FPGA AI Suite Handbook

ID 863373
Date 11/21/2025
Public
Document Table of Contents

6.2. FPGA AI Suite Architecture File Breakdown

This chapter explores customization parameters within an architecture (.arch) file, demonstrates where and how the optimization happens, and hints at the more advanced optimization techniques that are introduced in Optimizing Your FPGA AI Suite IP. A predefined architecture file (AGX7_Generic.arch) is used here as an example.

An architecture file starts with defining the target family and the PE parallelism and precision parameter:
family : ‘AGX7’
k_vector : 32
c_vector : 16
arch_precision : FP13AGX
stream_buffer_depth : 63488
output_channels_max : 16384
Enable element-wise multiplication and the constraints on filter size.
enable_eltwise_mult : true
filter_size_width_max : 28
filter_size_height_max : 28
PE array interleave, described below. Choosing exit_fifo_depth is a system design consideration that costs more area.
pe_array {
  num_interleaved_features : 5
  num_interleaved_filters : 1
  exit_fifo_depth : 1024
}
Filter scratchpad depth controls the amount of filter buffered.
filter_scratchpad {
  filter_depth : 512
  bias_scale_depth : 512
}
Work with FPGA team to set DMA parameters.
dma  {
  csr_addr_width : 11
  csr_data_bytes : 4
  ddr_addr_width : 32
  ddr_burst_width : 4
  ddr_data_bytes : 64
  ddr_read_id_width : 2
}
Enable activation functions.
activation {
  generic_aux_parameters {
    k_vector : 16
  }
  enable_clamp : true
  enable_leaky_relu : false
  enable_sigmoid : true
  enable_prelu : true
  }

Enable hardened pooling module. If not included, the pooling will be executed on the host.

pool {
  generic_aux_parameters {
    k_vector : 4
  }
  max_window_height : 13
  max_window_width : 13
  max_stride_vertical : 4
  max_stride_horizontal : 4
}
The crossbar acts as a central hub for gathering output from the PE, performs auxiliary operations, and writes back the results for the next convolution. The crossbar has the following main parameters:
xbar_in_ports
Defines a connection that receives output feature from the PE array.
xbar_ports
Defines the connection of several auxiliary modules: activation, hardened pooling, and hardened softmax.
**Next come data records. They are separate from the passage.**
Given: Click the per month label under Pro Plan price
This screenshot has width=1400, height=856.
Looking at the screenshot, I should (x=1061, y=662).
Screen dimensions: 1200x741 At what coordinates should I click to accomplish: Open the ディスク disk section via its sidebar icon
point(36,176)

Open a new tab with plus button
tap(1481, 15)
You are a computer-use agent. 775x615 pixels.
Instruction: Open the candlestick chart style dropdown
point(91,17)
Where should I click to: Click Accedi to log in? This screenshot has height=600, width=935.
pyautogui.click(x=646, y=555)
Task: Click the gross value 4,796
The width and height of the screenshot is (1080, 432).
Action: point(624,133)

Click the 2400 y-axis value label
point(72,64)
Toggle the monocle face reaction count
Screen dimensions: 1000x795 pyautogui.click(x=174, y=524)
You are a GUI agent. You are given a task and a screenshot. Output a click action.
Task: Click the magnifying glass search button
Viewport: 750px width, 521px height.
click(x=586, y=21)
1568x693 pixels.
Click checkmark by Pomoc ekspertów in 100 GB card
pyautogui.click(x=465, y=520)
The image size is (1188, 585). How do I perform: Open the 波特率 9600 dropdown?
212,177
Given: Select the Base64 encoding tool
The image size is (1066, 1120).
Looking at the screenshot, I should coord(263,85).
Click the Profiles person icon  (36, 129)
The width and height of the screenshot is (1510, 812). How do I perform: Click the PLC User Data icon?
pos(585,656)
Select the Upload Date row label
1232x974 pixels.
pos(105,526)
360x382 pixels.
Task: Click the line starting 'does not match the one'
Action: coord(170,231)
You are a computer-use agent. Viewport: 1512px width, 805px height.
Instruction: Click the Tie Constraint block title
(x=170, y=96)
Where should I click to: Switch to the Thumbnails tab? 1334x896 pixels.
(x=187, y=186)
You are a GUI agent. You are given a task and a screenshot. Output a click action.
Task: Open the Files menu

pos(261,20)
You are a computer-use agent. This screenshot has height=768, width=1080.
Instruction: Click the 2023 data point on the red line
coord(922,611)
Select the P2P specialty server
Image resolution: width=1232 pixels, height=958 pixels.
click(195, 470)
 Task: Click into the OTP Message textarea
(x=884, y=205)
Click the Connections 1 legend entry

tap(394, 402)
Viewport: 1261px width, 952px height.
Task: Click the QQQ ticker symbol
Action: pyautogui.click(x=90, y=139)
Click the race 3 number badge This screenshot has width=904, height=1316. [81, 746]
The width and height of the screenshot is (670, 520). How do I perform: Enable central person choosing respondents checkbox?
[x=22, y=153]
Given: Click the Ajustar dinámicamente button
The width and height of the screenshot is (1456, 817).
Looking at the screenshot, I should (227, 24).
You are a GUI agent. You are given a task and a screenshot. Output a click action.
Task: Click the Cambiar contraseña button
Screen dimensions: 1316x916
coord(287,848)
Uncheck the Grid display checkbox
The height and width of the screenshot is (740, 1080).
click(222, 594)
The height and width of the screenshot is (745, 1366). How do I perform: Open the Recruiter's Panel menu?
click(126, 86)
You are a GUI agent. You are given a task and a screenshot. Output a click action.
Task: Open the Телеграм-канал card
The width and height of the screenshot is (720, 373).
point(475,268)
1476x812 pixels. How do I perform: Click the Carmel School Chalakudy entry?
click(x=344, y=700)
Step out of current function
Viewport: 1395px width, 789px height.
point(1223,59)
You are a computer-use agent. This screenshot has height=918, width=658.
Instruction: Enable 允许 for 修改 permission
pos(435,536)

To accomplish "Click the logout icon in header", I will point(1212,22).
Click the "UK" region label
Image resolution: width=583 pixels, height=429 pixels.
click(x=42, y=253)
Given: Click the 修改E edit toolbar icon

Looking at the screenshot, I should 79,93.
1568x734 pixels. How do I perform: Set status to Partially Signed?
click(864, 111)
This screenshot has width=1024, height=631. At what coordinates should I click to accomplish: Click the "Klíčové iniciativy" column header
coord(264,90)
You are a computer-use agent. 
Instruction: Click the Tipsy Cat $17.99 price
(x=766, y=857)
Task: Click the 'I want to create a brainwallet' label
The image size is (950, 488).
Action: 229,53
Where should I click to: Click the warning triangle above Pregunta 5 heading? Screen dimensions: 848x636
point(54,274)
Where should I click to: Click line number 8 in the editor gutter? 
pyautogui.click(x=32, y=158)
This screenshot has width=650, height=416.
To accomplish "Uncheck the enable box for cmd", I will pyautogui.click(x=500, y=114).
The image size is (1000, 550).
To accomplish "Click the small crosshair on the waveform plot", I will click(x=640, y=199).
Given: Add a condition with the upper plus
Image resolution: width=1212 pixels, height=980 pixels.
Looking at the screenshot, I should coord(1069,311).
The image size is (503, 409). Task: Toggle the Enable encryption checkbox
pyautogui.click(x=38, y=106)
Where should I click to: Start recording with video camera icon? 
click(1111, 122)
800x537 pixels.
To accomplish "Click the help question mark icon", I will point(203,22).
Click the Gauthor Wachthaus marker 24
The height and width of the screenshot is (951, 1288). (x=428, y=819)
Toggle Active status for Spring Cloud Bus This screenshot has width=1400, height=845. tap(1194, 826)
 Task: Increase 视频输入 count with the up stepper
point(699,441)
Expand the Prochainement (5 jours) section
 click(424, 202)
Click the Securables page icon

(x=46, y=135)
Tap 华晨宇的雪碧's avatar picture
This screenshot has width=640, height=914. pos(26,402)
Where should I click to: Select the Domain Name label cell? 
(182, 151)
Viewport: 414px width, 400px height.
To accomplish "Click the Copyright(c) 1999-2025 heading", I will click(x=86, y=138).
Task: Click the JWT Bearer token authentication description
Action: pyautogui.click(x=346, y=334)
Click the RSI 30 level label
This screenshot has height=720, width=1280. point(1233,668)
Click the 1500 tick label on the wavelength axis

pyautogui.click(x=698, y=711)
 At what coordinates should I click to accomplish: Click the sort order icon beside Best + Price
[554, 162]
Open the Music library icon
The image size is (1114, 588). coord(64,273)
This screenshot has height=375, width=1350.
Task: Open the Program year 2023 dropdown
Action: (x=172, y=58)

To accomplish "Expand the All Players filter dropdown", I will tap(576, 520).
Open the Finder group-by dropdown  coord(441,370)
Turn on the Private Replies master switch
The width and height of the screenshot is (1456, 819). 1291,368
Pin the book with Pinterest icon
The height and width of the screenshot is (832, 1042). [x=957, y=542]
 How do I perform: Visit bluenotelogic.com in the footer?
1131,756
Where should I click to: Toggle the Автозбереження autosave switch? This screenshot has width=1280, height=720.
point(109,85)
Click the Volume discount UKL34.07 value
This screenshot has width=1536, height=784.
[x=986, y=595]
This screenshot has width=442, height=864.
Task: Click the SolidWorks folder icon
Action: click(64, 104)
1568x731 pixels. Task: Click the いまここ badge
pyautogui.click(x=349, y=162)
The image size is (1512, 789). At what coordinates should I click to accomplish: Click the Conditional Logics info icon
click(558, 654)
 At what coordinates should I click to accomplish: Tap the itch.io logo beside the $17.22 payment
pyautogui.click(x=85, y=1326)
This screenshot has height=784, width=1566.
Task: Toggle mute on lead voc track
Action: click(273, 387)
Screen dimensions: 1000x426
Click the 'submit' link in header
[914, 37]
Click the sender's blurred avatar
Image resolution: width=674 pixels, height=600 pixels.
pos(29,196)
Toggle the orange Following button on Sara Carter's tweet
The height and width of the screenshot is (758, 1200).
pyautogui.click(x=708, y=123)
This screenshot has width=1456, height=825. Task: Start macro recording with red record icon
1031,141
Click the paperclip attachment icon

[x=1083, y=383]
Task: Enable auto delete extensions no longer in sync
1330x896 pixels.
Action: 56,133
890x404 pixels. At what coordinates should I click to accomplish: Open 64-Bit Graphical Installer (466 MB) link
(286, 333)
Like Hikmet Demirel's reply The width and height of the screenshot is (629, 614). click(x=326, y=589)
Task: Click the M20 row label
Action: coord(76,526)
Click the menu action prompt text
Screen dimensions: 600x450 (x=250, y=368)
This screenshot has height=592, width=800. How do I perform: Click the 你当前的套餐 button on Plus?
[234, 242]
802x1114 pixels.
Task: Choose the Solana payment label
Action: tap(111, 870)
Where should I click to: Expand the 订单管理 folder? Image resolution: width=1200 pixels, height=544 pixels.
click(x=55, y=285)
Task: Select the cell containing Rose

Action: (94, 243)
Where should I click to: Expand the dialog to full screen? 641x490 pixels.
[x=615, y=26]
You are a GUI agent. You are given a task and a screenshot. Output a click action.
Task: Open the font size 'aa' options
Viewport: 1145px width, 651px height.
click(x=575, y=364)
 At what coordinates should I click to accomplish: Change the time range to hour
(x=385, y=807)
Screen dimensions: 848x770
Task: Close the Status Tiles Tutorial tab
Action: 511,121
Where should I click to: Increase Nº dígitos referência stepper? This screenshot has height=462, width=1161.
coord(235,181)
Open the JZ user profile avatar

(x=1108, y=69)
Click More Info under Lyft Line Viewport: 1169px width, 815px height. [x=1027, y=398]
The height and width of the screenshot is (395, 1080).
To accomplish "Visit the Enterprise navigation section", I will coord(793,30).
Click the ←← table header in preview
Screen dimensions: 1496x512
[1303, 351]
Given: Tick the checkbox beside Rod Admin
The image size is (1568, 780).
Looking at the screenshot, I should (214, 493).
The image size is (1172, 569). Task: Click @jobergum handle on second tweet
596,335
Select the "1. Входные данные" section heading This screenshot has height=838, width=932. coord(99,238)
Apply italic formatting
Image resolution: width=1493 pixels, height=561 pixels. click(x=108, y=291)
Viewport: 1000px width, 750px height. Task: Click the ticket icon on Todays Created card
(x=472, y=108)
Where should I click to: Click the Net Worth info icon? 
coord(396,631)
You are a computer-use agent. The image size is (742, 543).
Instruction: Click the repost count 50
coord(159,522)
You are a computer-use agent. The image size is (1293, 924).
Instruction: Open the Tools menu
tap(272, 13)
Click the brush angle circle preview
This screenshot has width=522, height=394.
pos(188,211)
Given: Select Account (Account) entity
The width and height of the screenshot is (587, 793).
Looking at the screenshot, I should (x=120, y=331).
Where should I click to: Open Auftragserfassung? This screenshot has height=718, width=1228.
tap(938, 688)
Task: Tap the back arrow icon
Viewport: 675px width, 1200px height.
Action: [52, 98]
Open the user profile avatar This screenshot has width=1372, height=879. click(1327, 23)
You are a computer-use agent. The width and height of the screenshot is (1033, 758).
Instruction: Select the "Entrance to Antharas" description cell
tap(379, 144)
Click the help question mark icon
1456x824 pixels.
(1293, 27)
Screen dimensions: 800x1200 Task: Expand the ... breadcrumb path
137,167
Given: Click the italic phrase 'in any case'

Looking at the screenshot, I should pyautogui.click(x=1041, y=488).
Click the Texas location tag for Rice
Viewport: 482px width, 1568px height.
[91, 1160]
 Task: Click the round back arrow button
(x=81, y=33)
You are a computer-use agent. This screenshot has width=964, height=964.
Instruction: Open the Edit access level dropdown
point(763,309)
The output feature from the PE array, if needed, are sent to these auxiliary modules for further processing. The activation and softmax modules connect to the xbar_in_port input connection but the pool module connects to the activation connection. These connections means that the output feature can go to activation or softmax directly, but it must go through activation for pooling.

xbar_out_ports
Allows the output feature to be sent to input_feeder then to the PE for the next convolution; to output_writer for writing out the result; since the input_connection has xbar_in_port, the input can bypass all modules connected to the crossbar and directly goes out; similarly, the result from activation, pool, and softmax can be sent out.
xbar {
  xbar_k_vector : 16
  max_input_interfaces : 5
  max_output_interfaces : 5
  xbar_ports {
    xbar_aux_port {
      name : 'activation'
      input_connection : 'xbar_in_port'
    }
    xbar_aux_port {
      name : 'pool'
      input_connection : 'xbar_in_port'
      input_connection : 'activation'
    }
    xbar_aux_port {
      name : 'softmax'
      input_connection : 'xbar_in_port'
    }
  }
  xbar_in_port {
    external_connection : 'pe_array'
  }
  xbar_out_port {
    external_connection : 'input_feeder'
    external_connection : 'output_writer'
    input_connection : 'xbar_in_port'
    input_connection : 'pool'
    input_connection : 'activation'
    input_connection : 'softmax'
  }
}

The configuration network is connected to all other modules since it decodes the instructions from the compiled model to the FPGA device and orchestrates inference by controlling all other modules. As mentioned in FPGA AI Suite IP Datapath Component Organization, the configuration network provides little configurability in the architecture file.